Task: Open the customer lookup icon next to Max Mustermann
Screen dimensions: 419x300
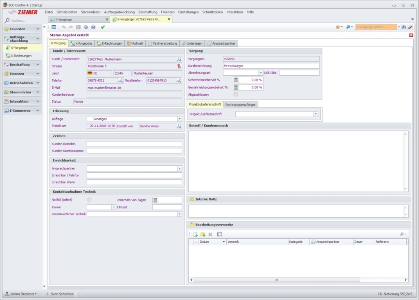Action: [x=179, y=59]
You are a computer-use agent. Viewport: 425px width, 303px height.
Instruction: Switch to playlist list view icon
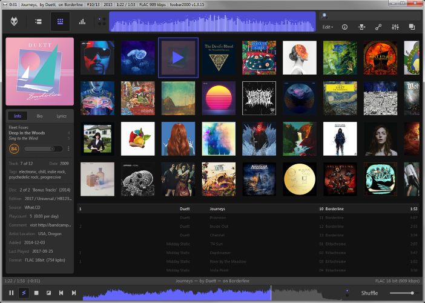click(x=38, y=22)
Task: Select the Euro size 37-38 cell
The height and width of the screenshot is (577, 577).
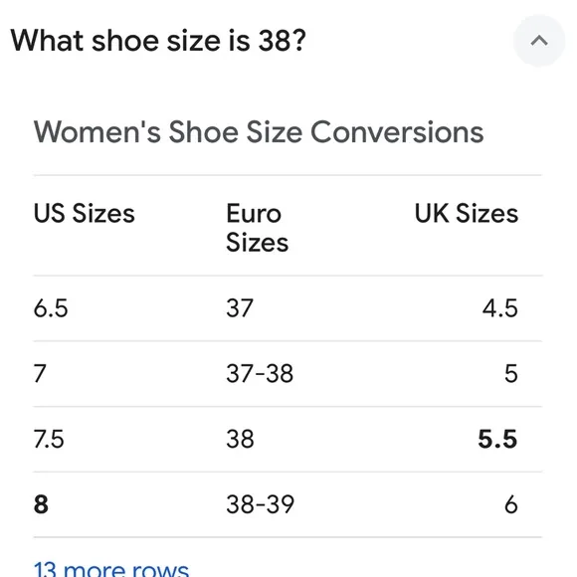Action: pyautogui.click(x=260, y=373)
++++++++++
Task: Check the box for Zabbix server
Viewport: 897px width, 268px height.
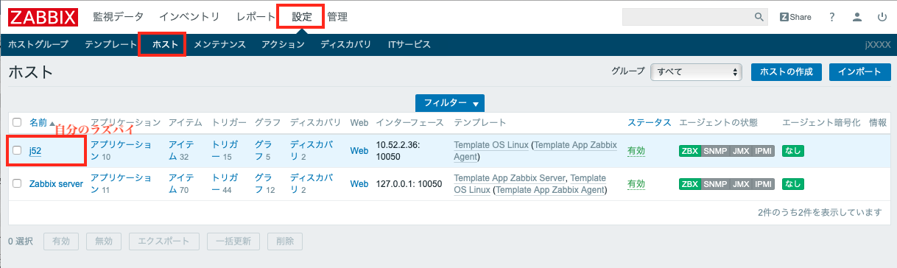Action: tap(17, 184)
++++++++++
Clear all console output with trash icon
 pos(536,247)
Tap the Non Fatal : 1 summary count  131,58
++++++++++
▶ **Problem**
Output only the lines above from the one containing "Task: Open the" to the one containing "Task: Select the Euro size 37-38 cell", both included, exactly as written and with no pictures.

▶ **Result below**
Task: Open the customer lookup icon next to Max Mustermann
Screen dimensions: 419x300
Action: [x=179, y=59]
You are a computer-use agent. Viewport: 425px width, 303px height.
Instruction: Switch to playlist list view icon
click(x=38, y=22)
Task: Select the Euro size 37-38 cell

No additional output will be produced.